醫館里自是不能都賣處方藥的,還須做一些補血益氣的丸藥,這些東西坐起來也不費事,對于女子補身體、美容養顏倒是極有好處的,還有便是治療月事痛的丸藥。
上一世衛央在雪地里跪的太久,去了煙縣后,那里的冬日既潮濕又陰冷,是故每來一次月事,衛央疼的連起來給自己熬藥的精力都沒有,后來隔壁家的王婆子告訴她,煙縣許多女子都是這樣的,疼得狠了就找大夫扎個穴位,有錢人家的能捂個湯婆子,窮苦百姓家便喝上一碗熱乎乎的紅糖水,窩在被子里發上一身汗,隔日還得出去勞作。
那紅糖水里的糖都不敢多放。
衛央便尋了材料做了止痛的藥丸出來,后來有了余力,正好在煙縣一帶尋到了特有的藥材,衛央按照古本上的方子做出來,先自己吃了幾回,沒覺著有太大成效,爾后又年復一年日復一日的改良,終歸是將效用好的藥丸制造了出來。
她用了幾個月,便將自己的毛病給調養的差不多了,而煙縣里的女子,但凡吃過這丸藥的,便沒有不滿意的。起始時衛央將藥定價為一錢銀子一顆,約莫有二三十顆就能見了成效,有五十顆左右便可固本培元,只要稍加保養,便不再痛了。
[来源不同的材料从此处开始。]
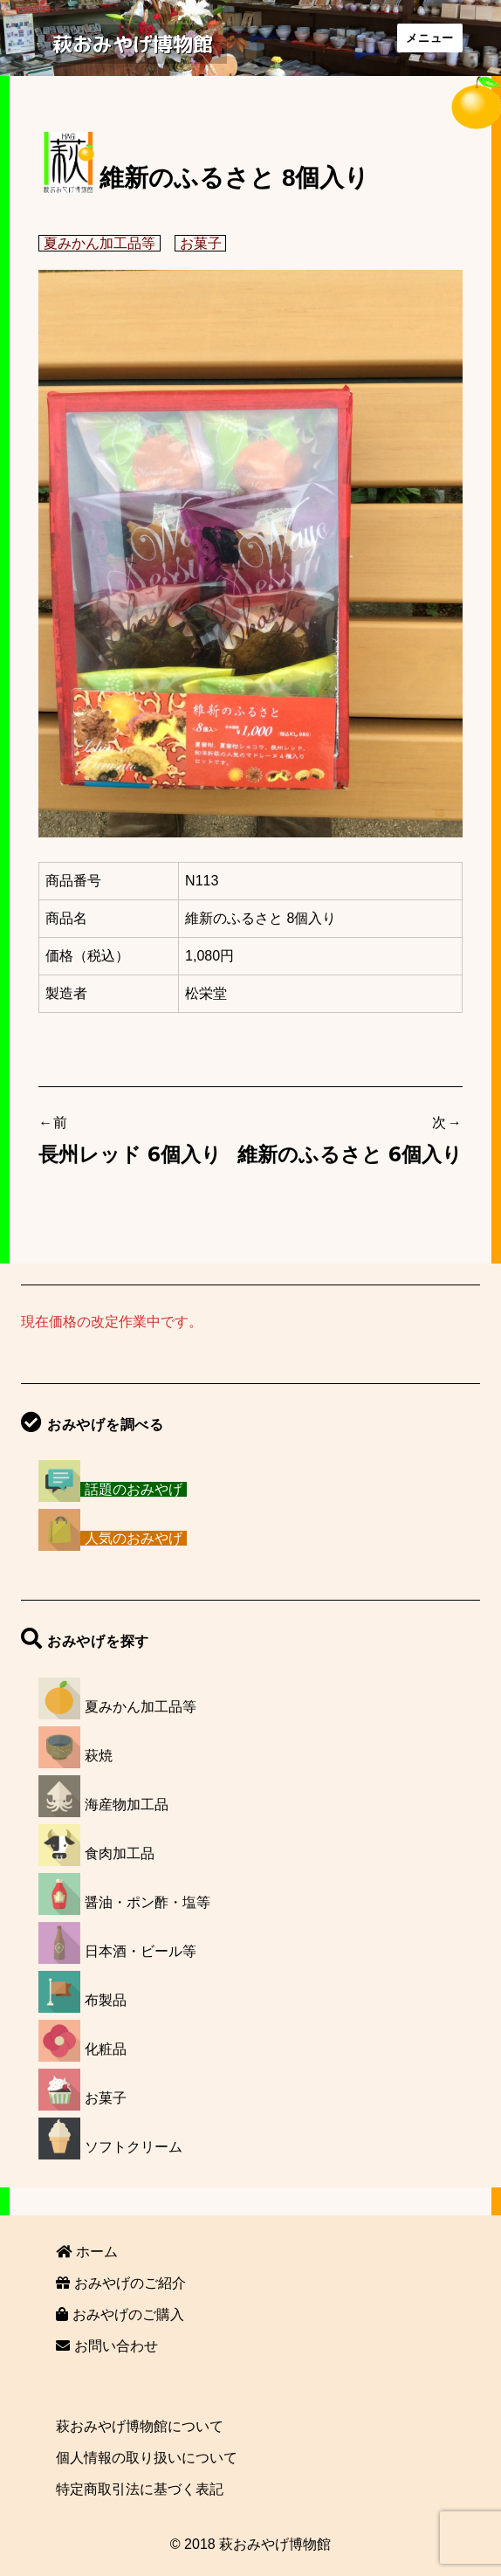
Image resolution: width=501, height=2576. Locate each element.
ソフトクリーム (133, 2146)
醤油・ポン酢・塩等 (147, 1902)
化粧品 (106, 2049)
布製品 (106, 2000)
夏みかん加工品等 (99, 243)
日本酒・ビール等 (140, 1951)
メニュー (429, 38)
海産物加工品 (126, 1804)
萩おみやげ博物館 (132, 44)
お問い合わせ (106, 2345)
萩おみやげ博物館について (139, 2426)
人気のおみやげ (133, 1538)
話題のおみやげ (133, 1489)
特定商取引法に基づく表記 (139, 2489)
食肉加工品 (119, 1853)
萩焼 (99, 1755)
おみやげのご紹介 (120, 2283)
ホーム (86, 2251)
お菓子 (201, 243)
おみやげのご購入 (119, 2314)
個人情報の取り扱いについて (146, 2457)
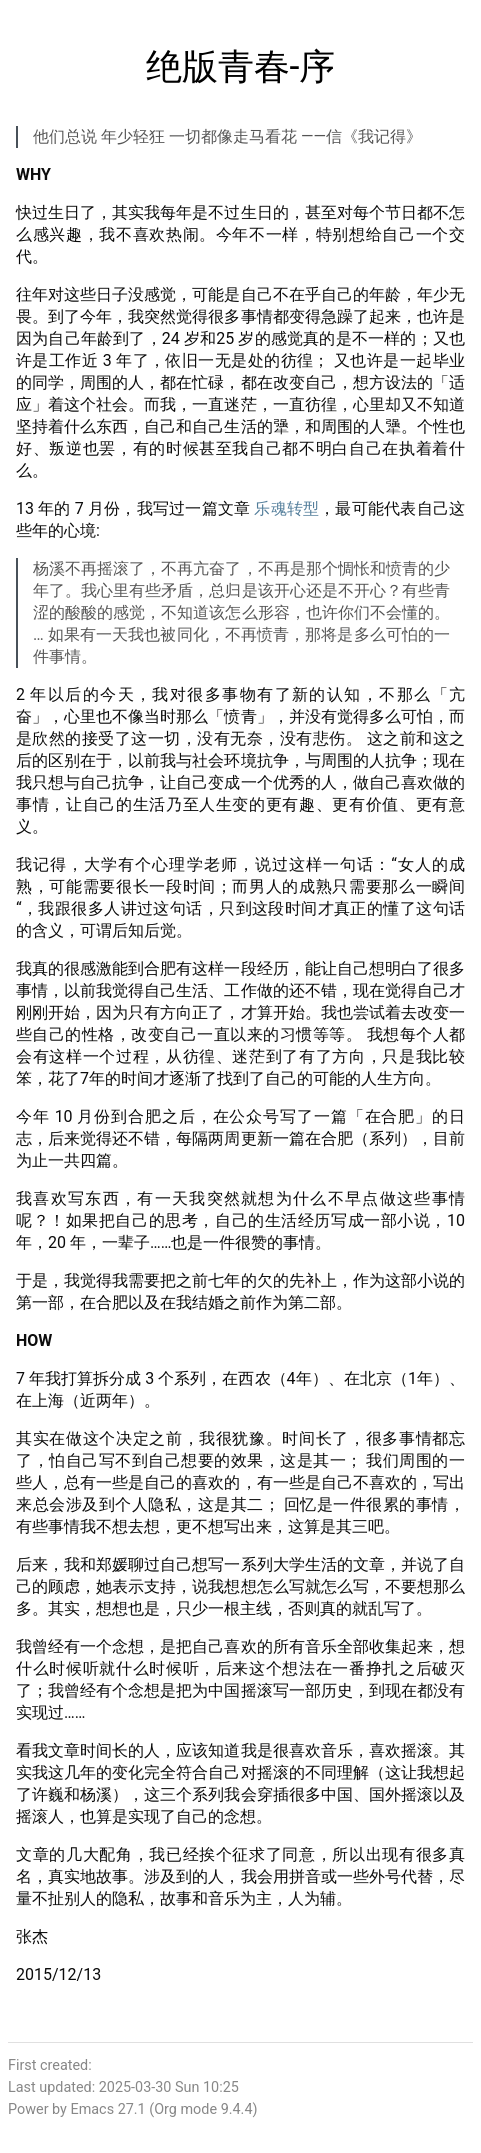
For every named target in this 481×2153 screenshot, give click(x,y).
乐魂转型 (286, 508)
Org (165, 2109)
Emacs (92, 2109)
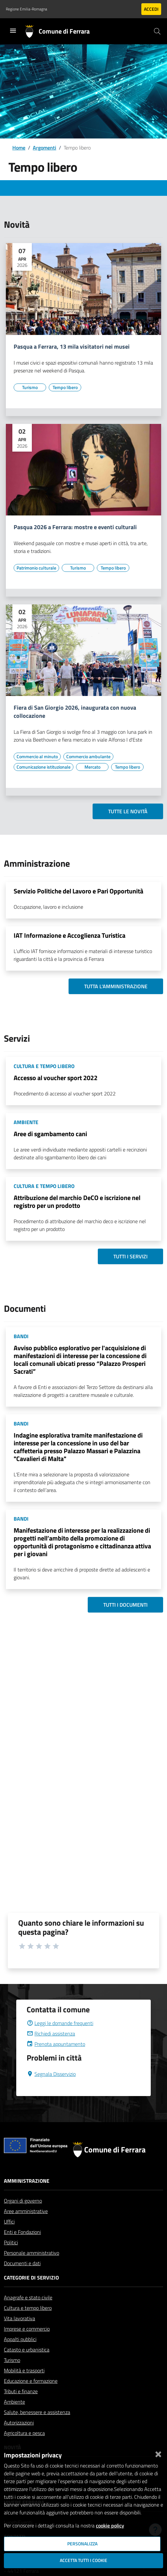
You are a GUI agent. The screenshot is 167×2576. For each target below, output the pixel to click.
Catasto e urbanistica (26, 2349)
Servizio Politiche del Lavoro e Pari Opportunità (78, 891)
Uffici (9, 2221)
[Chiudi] (158, 2452)
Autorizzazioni (19, 2422)
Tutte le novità (128, 811)
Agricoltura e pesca (24, 2433)
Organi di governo (23, 2201)
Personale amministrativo (31, 2253)
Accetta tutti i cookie (83, 2560)
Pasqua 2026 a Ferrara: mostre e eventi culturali (75, 527)
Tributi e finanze (21, 2391)
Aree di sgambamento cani (50, 1134)
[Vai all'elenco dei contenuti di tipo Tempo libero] (65, 387)
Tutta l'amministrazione (116, 986)
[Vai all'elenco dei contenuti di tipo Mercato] (92, 767)
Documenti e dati (22, 2263)
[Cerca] (157, 31)
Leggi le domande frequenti (60, 2023)
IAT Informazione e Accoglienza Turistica (69, 935)
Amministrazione (26, 2181)
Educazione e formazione (31, 2381)
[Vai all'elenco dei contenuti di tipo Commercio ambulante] (88, 756)
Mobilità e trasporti (24, 2370)
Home (18, 148)
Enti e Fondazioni (22, 2232)
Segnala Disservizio (51, 2074)
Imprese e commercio (27, 2329)
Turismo (12, 2360)
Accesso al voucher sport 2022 (55, 1078)
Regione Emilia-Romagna (26, 9)
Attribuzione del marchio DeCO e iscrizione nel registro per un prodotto (77, 1201)
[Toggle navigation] (13, 31)
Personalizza (82, 2543)
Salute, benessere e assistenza (37, 2412)
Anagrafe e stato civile (28, 2297)
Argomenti (44, 148)
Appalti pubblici (20, 2339)
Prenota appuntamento (56, 2044)
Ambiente (14, 2402)
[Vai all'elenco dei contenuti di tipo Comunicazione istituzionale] (43, 767)
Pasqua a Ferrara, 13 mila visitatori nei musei (72, 347)
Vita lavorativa (19, 2318)
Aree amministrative (26, 2211)
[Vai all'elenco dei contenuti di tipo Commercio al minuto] (37, 756)
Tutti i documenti (125, 1605)
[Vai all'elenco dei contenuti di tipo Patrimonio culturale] (36, 568)
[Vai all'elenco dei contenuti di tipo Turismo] (30, 387)
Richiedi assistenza (51, 2033)
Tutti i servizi (130, 1256)
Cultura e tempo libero (28, 2308)
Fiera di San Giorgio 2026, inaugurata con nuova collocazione (75, 712)
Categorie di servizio (31, 2277)
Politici (11, 2242)
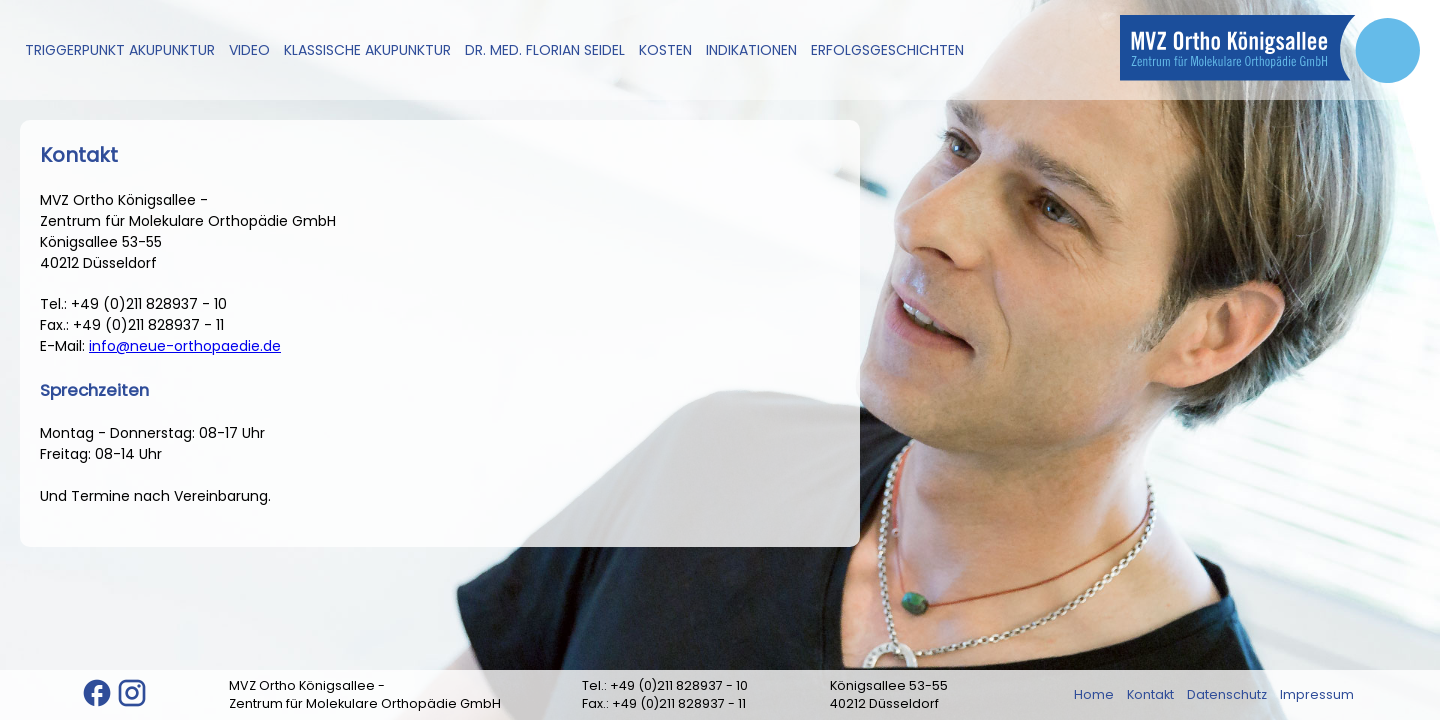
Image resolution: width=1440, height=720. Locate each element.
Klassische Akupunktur (367, 50)
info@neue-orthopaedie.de (185, 346)
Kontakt (1150, 694)
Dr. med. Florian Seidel (545, 50)
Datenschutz (1227, 694)
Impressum (1317, 694)
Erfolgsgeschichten (887, 50)
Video (249, 50)
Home (1094, 694)
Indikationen (751, 50)
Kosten (665, 50)
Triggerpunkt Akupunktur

后來顧及到一錢銀子太貴,便又降了些價錢。倒也不是衛央大度,只是覺著此等有益他人之事多做一些,也算是給自己積德了。可千算萬算也沒算到自己苦心孤詣照顧的百姓,最后竟給自己來了那么一出。
衛央光是想想,便覺著心氣不順。
如今再次提筆寫這藥方,衛央的手還有些抖。
藥方有了,但還缺一味關鍵的藥材,衛央當初在京城待了那么多年,也沒見過,只有煙縣的昌明山上有,便是當初埋她的那一座山。
若是想做,便得找一個懂醫理且無所事事的人去,正好在去煙縣途中,還能將阿蕪給贖回來。
一個名字便在衛央的腦海中浮現出來。
她再次提筆,一氣呵成,爾后將紙折好放入信封之中交由店家,“店家,可否幫我去青樂巷送一封信?”
店家欣然應允,叫來小兒子去跑腿。
自然,衛央率先想到的便是師兄沈翊。
如今師父不怎么打理醫館,便由師兄接替了過來,然而師父幾乎不怎么讓他開門,是故師兄一直閑著。
這個時候讓師兄去跑一趟是最便捷的方式。
慶榮街同青樂巷也不過隔著一條街,小孩兒腿腳麻利,不肖一刻鐘便跑了回來,還帶來了回信。
沈翊回信只有一字:可。
簡短卻又有力。
師兄一向靠譜,衛央懸著的心便落了下來。
忙活了一陣兒,衛央的肚子都咕嚕嚕的響,餓的厲害,便讓小雪就近找了家酒樓進去。